The VMH is probably the best characterized of the central glucose-sensing regions involved in hypoglycemia detection and clearly contains neurons that react to changes in circulating glucose levels (19–21). The mechanisms used by glucose-sensing neurons to detect fluctuations in systemic glucose levels remain to be fully elucidated, although they appear to show considerable similarity to that of the pancreatic β cell in that glucokinase (15, 30) and the ATP-sensitive potassium channel (8, 22) are key links through which the change in systemic glucose is translated into a change in neuronal firing rate. While other brain regions such as the hindbrain (31) and peripheral glucose sensors (17, 18) undoubtedly play a role in hypoglycemia detection and may in fact form an integrated glucose-sensing system, the VMH probably plays the major role. Infusing glucose directly into the VMH through reverse microdialysis during systemic hypoglycemia nearly abolishes CRRs (12). In this context, any mechanism regulating sympathoadrenal responses to hypoglycemic stress within the VMH is likely to have major effects on the overall CRR.
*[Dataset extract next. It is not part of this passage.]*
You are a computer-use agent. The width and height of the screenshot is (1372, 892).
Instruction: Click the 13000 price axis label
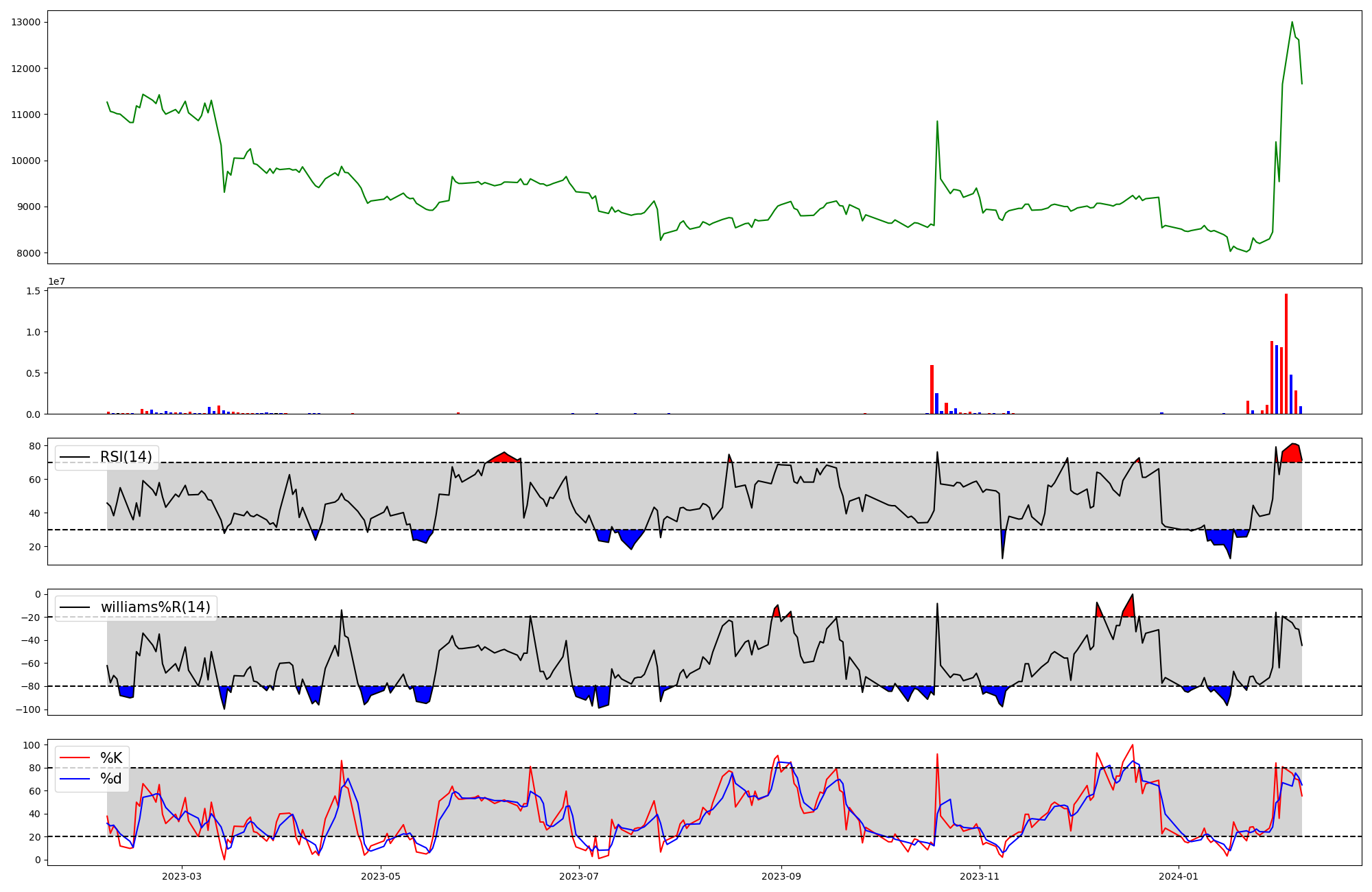click(x=25, y=22)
Our data suggest that such a system, based on the interaction between CRFR1- and CRFR2-mediated effects, exists within the VMH, and, consistent with the major role that the VMH plays in hypoglycemia sensing, we have shown that manipulation of this system has a marked effect on CRR to hypoglycemia. It has been recognized for many years that CRF plays a major role in regulating the neuroendocrine response to acute stress (24). The actions of CRF are mediated by its 2 receptor subtypes, CRFR1 and CRFR2 (24). UCN I–III are recently identified additional members of the CRF family of peptides. UCN I binds with high affinity to both CRFR1 and CRFR2 (24), whereas UCN II and UCN III are more selective for CRFR2 (24, 26, 32, 33). Interestingly, the UCNs all show a distinct distribution pattern in the brain, and they tend to colocalize with CRFR2 (24, 26, 32, 33). It has been proposed that the UCNs are the endogenous ligands for CRFR2 and may serve to modulate the stimulatory effects of the CRF-CRFR1 coupling on the stress response (24, 34). Certainly, CRFR2-KO mice exhibit greater anxiety and show an exaggerated response to stress, whereas CRFR1-KO mice exhibit less anxiety and have reduced responses to stress (34, 35).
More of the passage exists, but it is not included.